Crypto exchange giants FTX and Bitstamp are looking to expand their services and try competing with stock trading platforms.
Brett Harrison, FTX US president tweeted out that the exchange was looking at offering “actual vanilla stocks” (as opposed to tokenized stocks) on its platform.
“We’re hard at work on stocks! Features we’re planning for day 1:
-Live BBO and historical candles
-Stock screening/search functionality
-Basic fundamentals (market cap, P/E ratio, dividend yield)
-Portfolio performance tracking, order/trade detailsWhat else should we have?”
The crypto exchange will reportedly be ready to roll out the new service in “a couple of months.” Whether FTX looks at becoming an official exchange rather than just a brokerage remains to be seen.

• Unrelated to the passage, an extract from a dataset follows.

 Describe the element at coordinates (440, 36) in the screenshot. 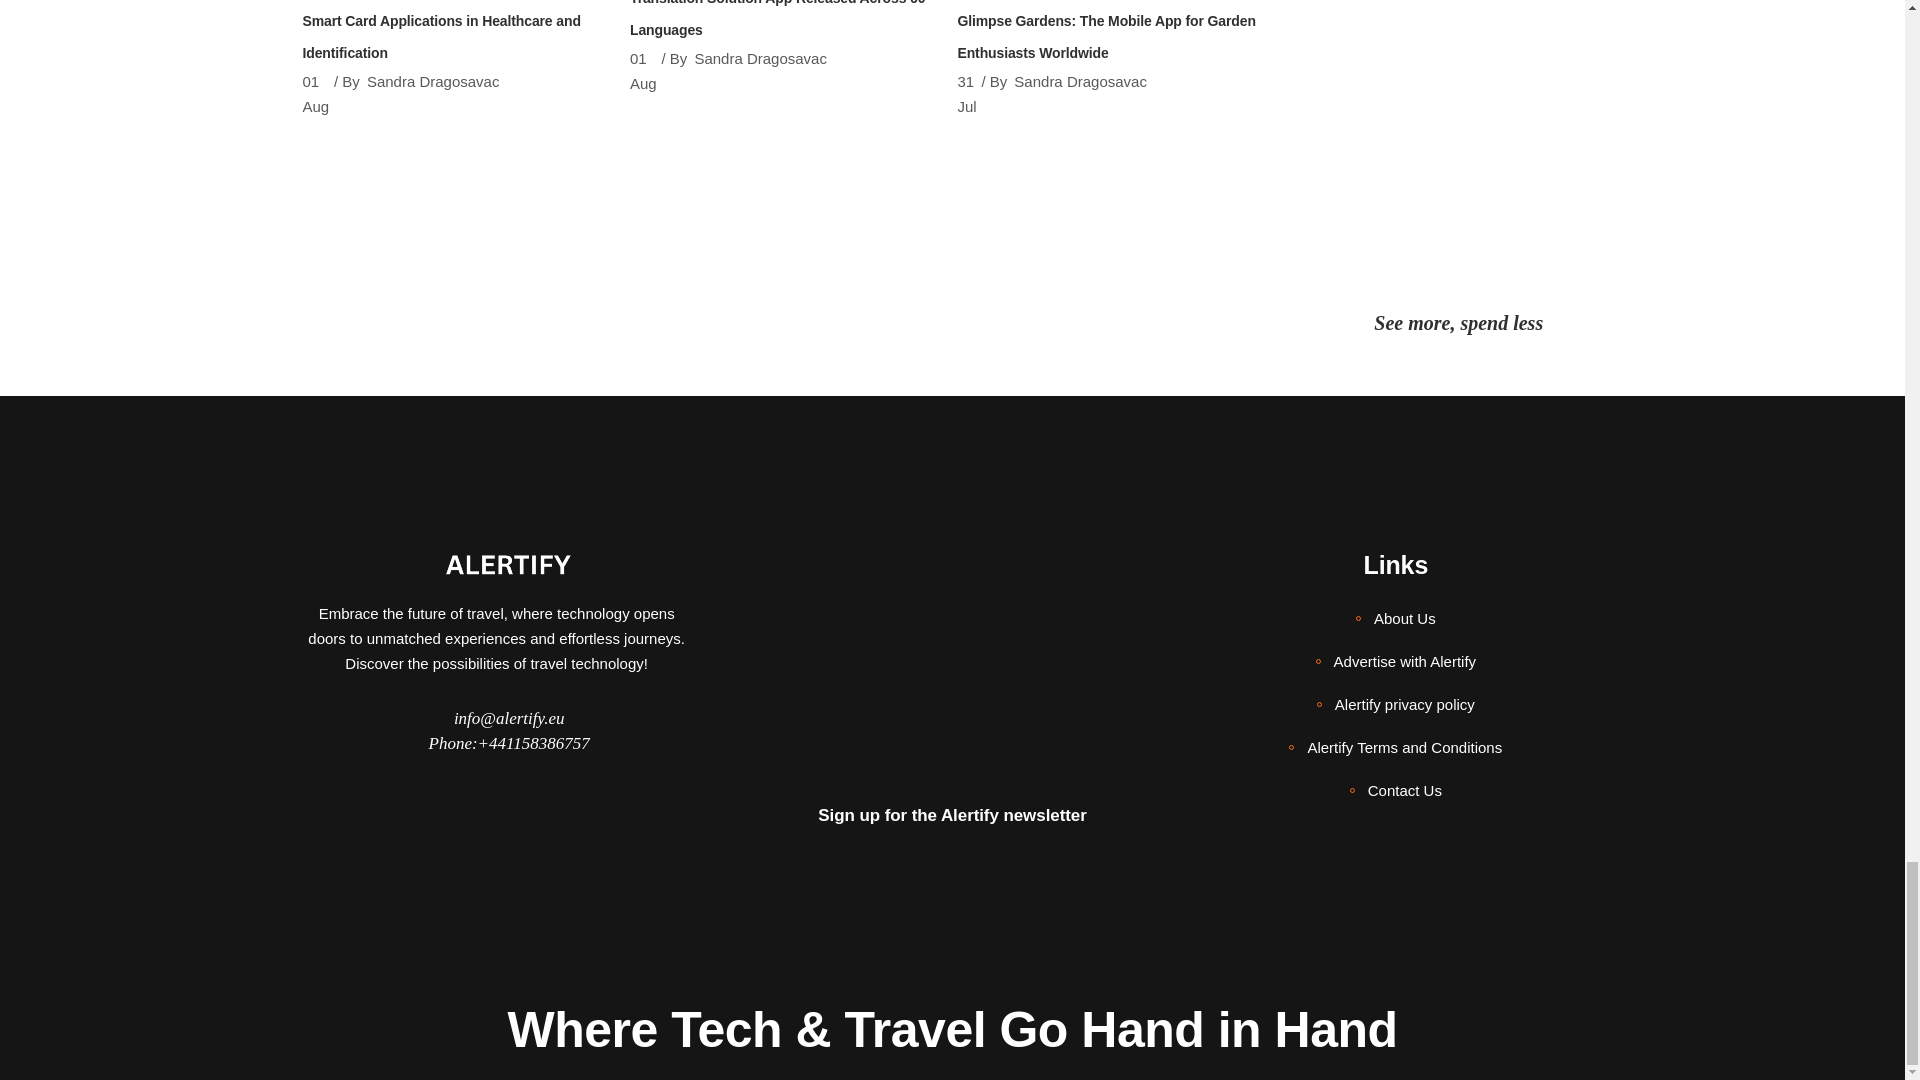

I see `Smart Card Applications in Healthcare and Identification` at that location.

Bitstamp, one of the longest running crypto exchanges, is also looking at the same thing. Bitstamp chief executive officer Robert Zagotta told Bloomberg that providing stock trading would create a streamlined experience for the exchange’s users, but it’s a “very competitive space, and there are some very significant players in it,” Zagotta said. Such a move would require significant investments, so “we have to be convinced that we have a right to win in this space,” he said.

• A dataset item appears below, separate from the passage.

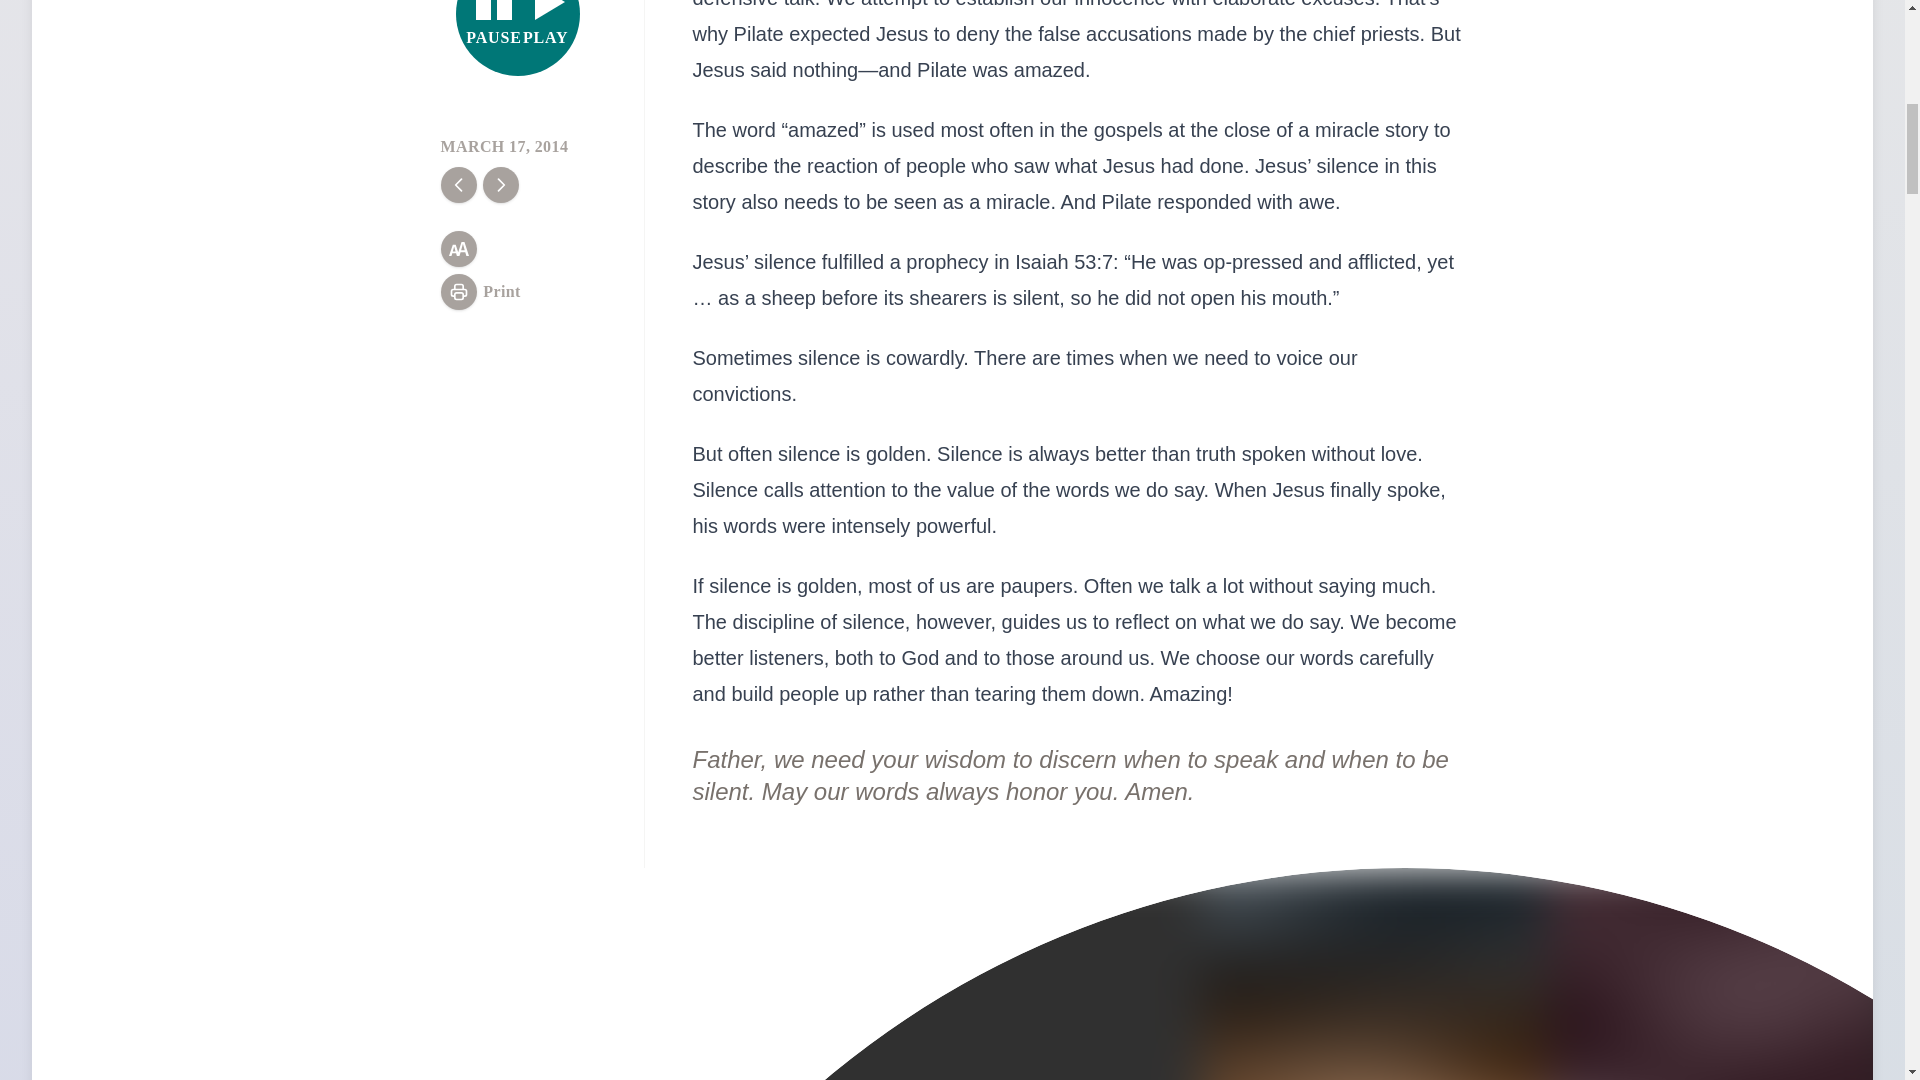 The image size is (1920, 1080). What do you see at coordinates (518, 38) in the screenshot?
I see `Print` at bounding box center [518, 38].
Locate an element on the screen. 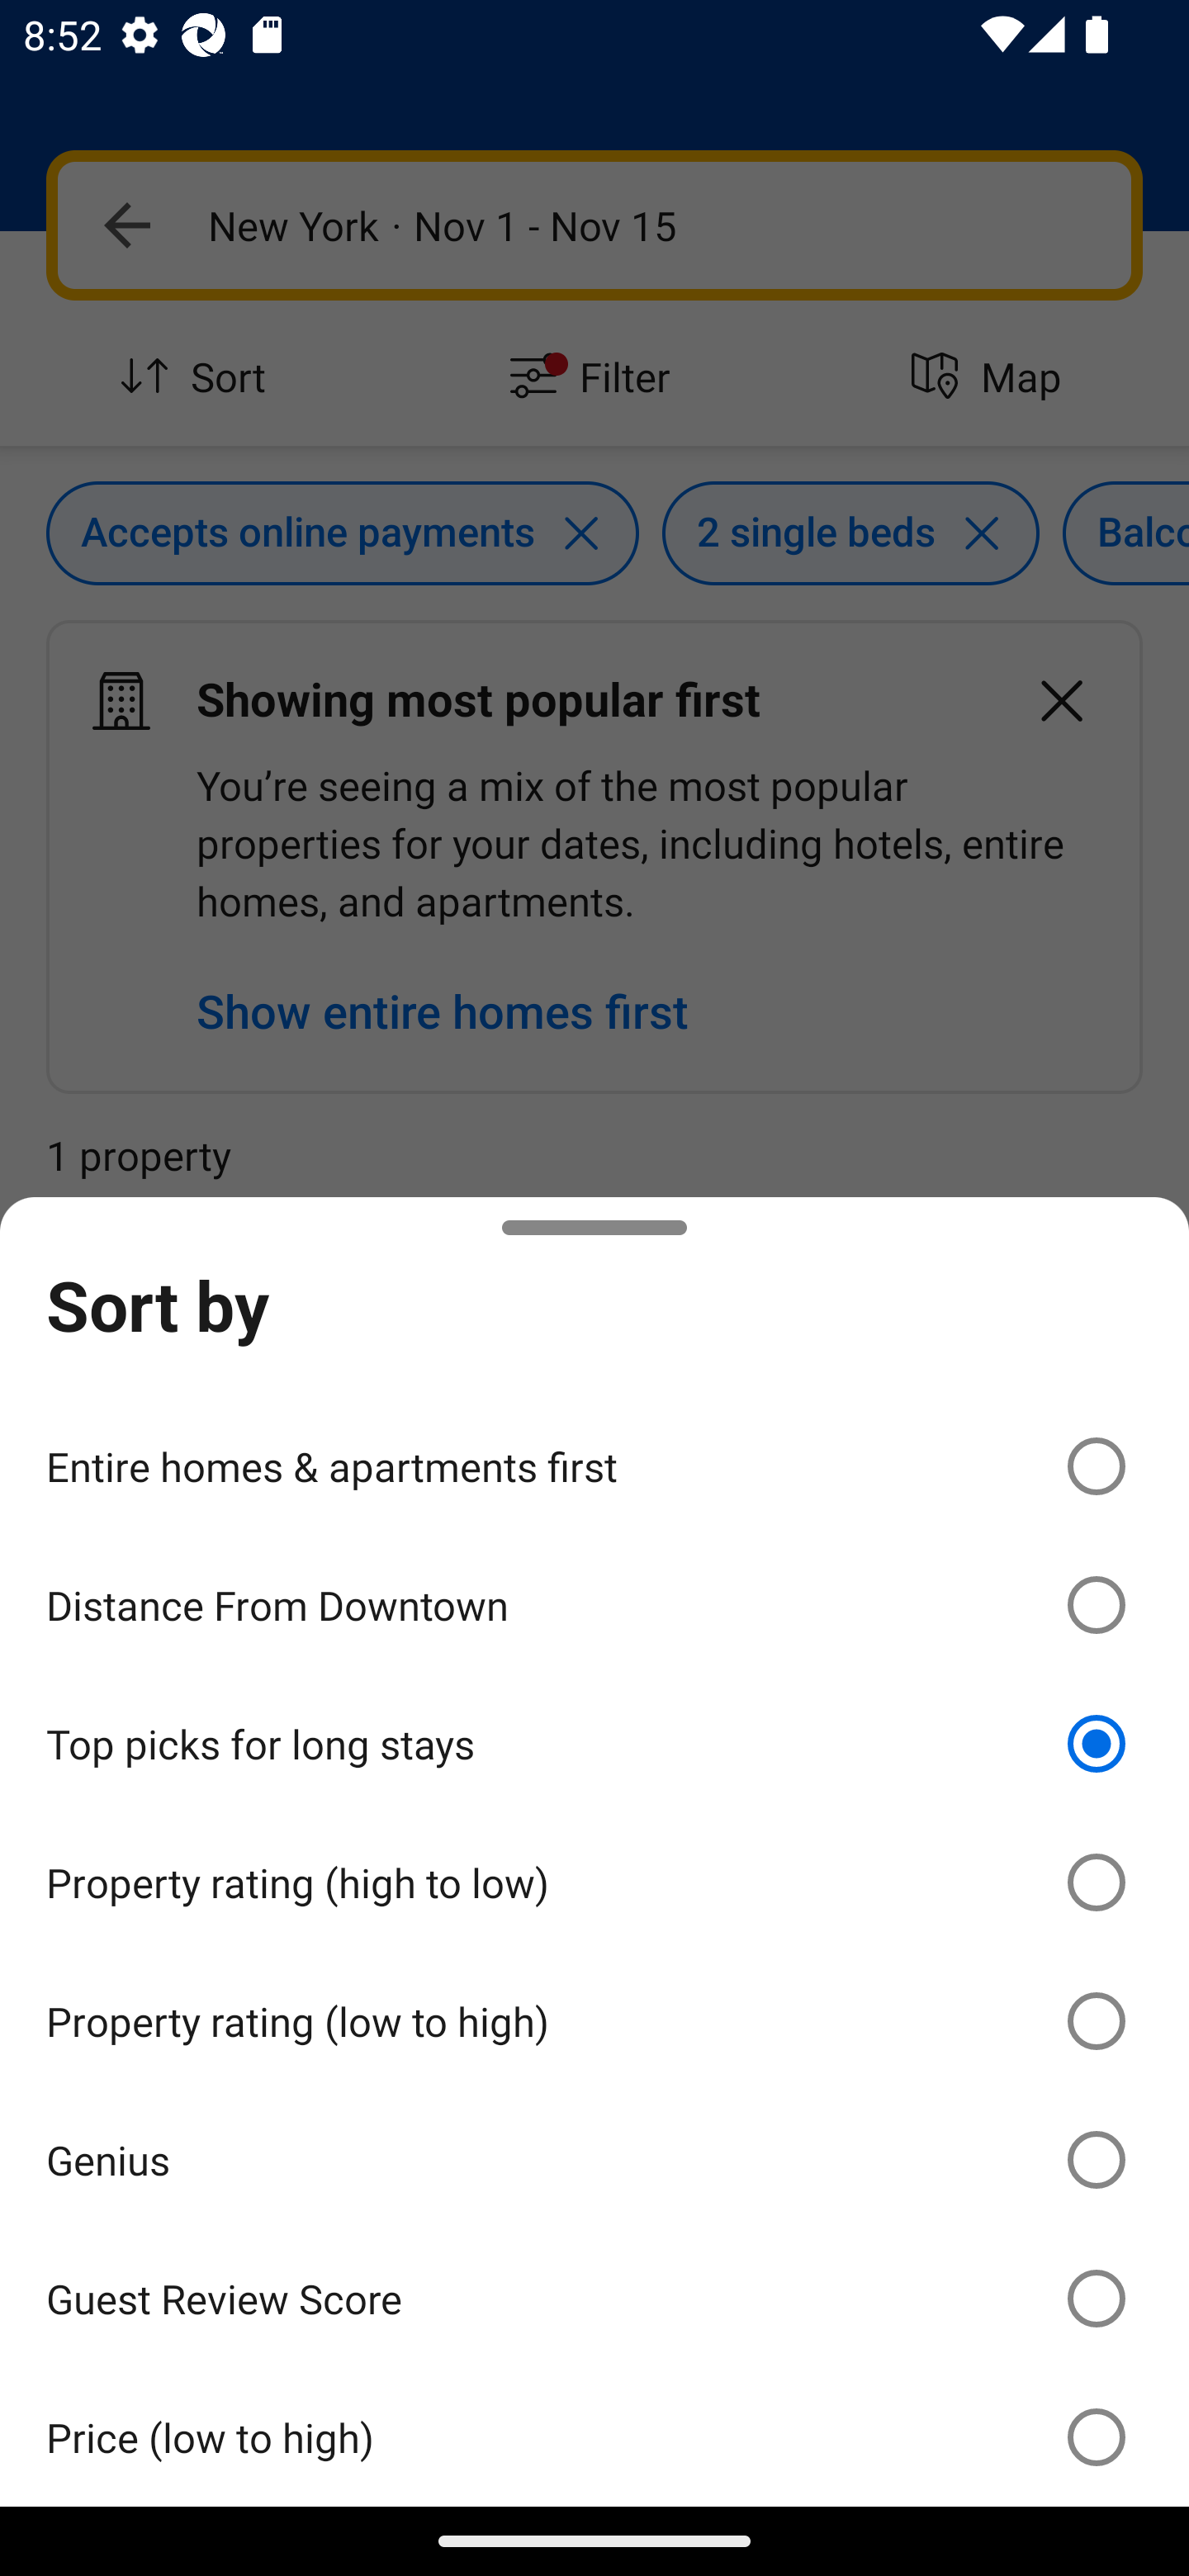 The width and height of the screenshot is (1189, 2576). Distance From Downtown is located at coordinates (594, 1605).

If Bitstamp follows through on its plans, Zagotta said that the firm may build the product in-house, with partners, or consider acquisitions which “can be an accelerator from a licensing perspective.”
Bloomberg said they also asked Binance if it was considering the same thing. A Binance spokesperson reportedly said it’s “going to remain laser-focused on developing leading blockchain technologies for our users and expanding into markets that more naturally compliment blockchain’s future.”

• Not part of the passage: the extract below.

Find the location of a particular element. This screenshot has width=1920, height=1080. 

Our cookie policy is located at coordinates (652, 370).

According to Motley Fool, the largest stock trading platform in the world is Charles Schwab, followed by Fidelity, Bank of America, JPMorgan, and Robinhood.
News of the crypto exchange's talks on expansion comes days after Coinbase acquired derivatives platform FairX.
Disclaimer: These are the writer’s opinions and should not be considered investment advice. Readers should do their own research.